„Gay-Romeo“ Gebi Mair will keine Schwuchtel sein

Die Spitzen der sozialistischen Emanzipation sind ausgerückt, um einen Tiroler FPÖ-Abgeordneten zu maßregeln. Nationalratspräsidentin Barbara Prammer und Frauenministerin Gabriele Heinisch-Hosek stellten gemeinsam fest: Homophobie geht gar nicht. Die Grenzen des Tolerierbaren seien durch die Verwendung des Begriffs "Landtagsschwuchtel" deutlich überschritten worden. Diskriminierend und entwürdigend sei das.

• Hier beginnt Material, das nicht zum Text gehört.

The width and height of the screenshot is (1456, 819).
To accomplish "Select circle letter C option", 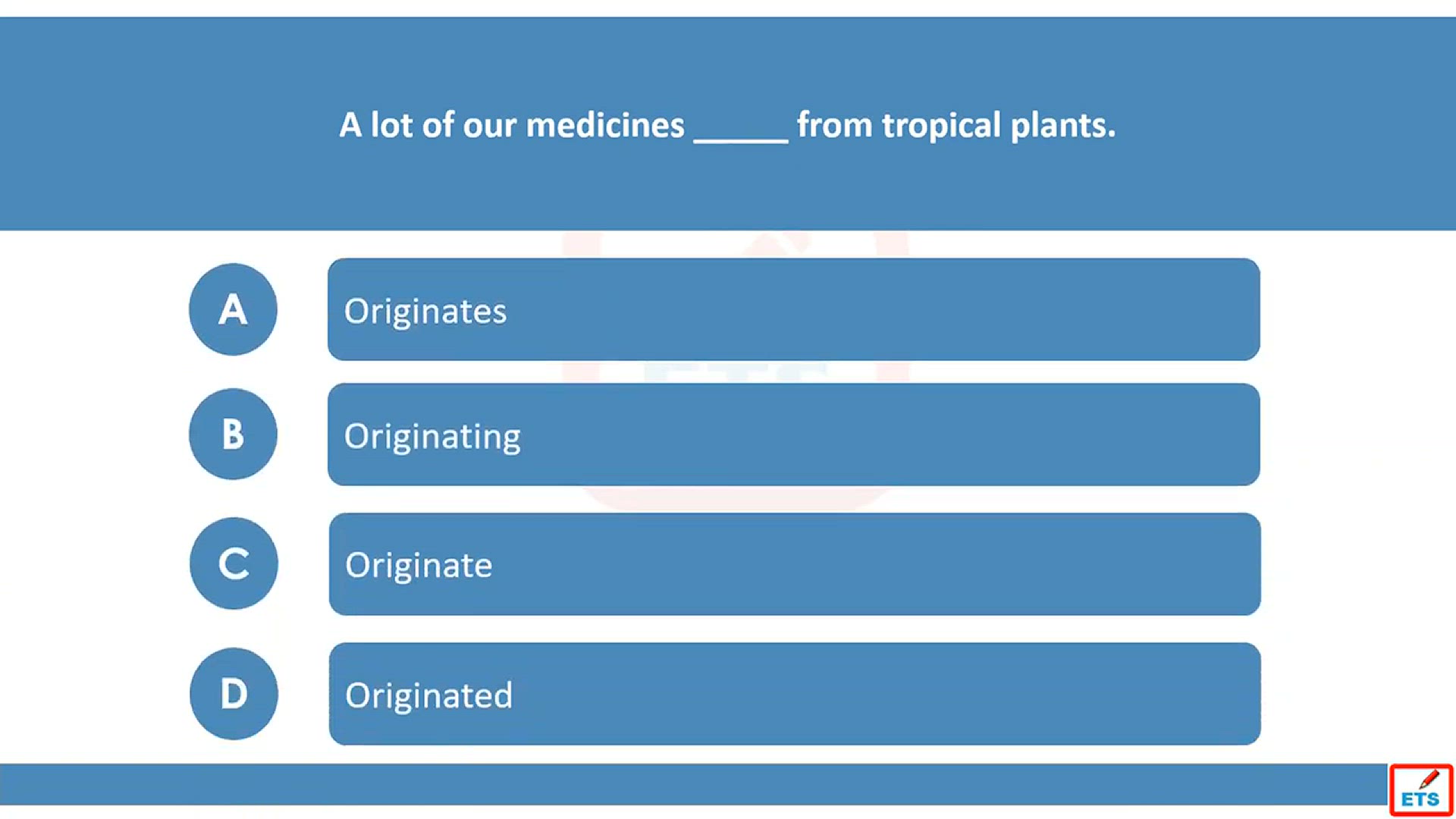I will coord(234,563).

Nunja, etwas mehr Gelassenheit könnte man schon erwarten, wenn ein Politiker einen anderen in einem hitzigen Streit mit einer unfreundlichen Vokabel bedenkt. Noch dazu, wo der gescholtene grüne Landtagsabgeordnete Gebi Mair einer derjenigen ist, die sich in erster Linie über ihre Homosexualität definieren. Jetzt stellt er die Sache natürlich anders dar. Der Freiheitliche Werner Königshofer reite dauernd darauf herum, beklagt Mair in seinem Blog: "Natürlich ist es auch vielsagend über einen Doppeldoktor, der alles, was ich politisch mache immer gleich mit meiner Homosexualität in Verbindung bringen muss." Dabei stellt Mair diesen Zusammenhang laufend selbst her: Welcher Politiker sonst würde bitte auf seiner politischen Webseite einen Link auf das eigene Profil bei der Schwulen-Kontaktbörse Gay-Romeo platzieren – voll mit Halbnacktfotos und spannenden Informationen über die Behaarung, die Position beim Sex und die Aktivität bzw. Passivität beim Ficken (sic!).
 
Wenn jemand sich solcherart zur Schau stellt, wirkt die persönliche Betroffenheit über die Bezeichnung "Schwuchtel" doch ein wenig geheuchelt. Die Affäre erinnert an Life-Ball-Organisator Gery Keszler, der auch ganz betroffen und bedrückt war, als ihn ein Zur-Zeit-Journalist als Berufsschwuchtel bezeichnete, es sich allerdings nicht nehmen ließ, daraus gleich eine tolle Aktion zu machen und hundert Semi-Promis mit Berufsschwuchtel-Leiberln abzulichten. Auch damals übrigens in der Gruppe der Betroffenen: Nationalratspräsidentin Barbara Prammer. Nur Berufsschwuchtel-Leiberl hat sie sich im Gegensatz zu fast allen anderen keines angezogen.